Skip any image you find and restate the rest of the data word for word.
##### GIVEN DATA #####
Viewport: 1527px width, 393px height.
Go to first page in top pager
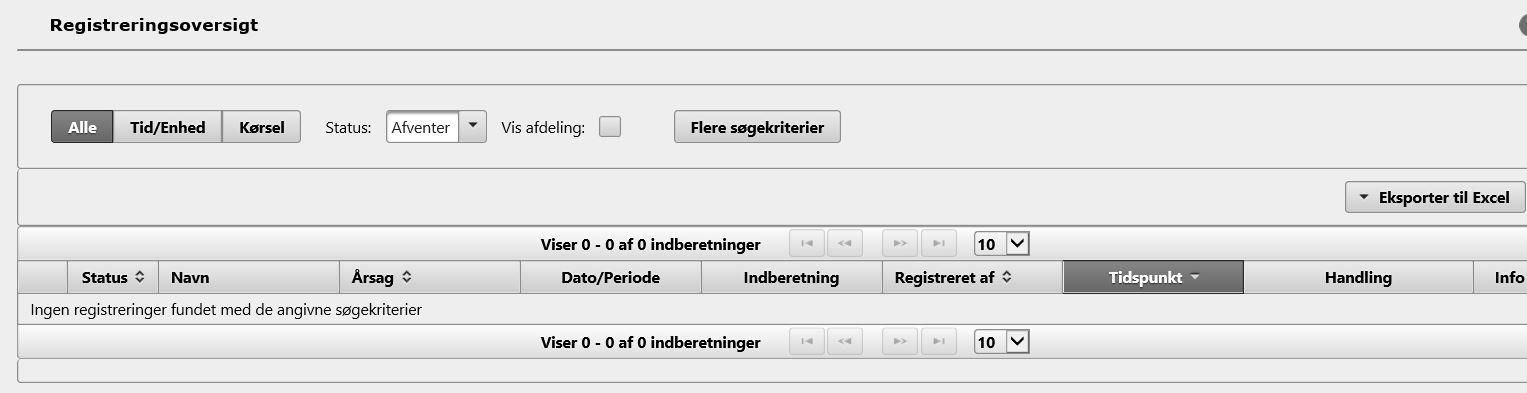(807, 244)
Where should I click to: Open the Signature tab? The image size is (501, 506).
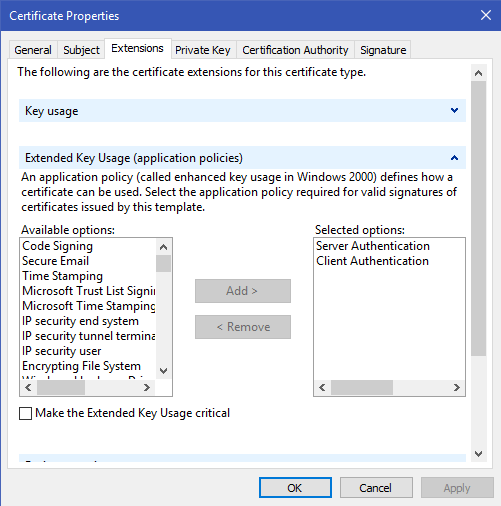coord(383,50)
#####
- _TASK RESPONSE_
Viewport: 1527px width, 393px height.
Go to first page in top pager
(807, 244)
Where should I click to: Open the Signature tab? The image size is (501, 506).
coord(383,50)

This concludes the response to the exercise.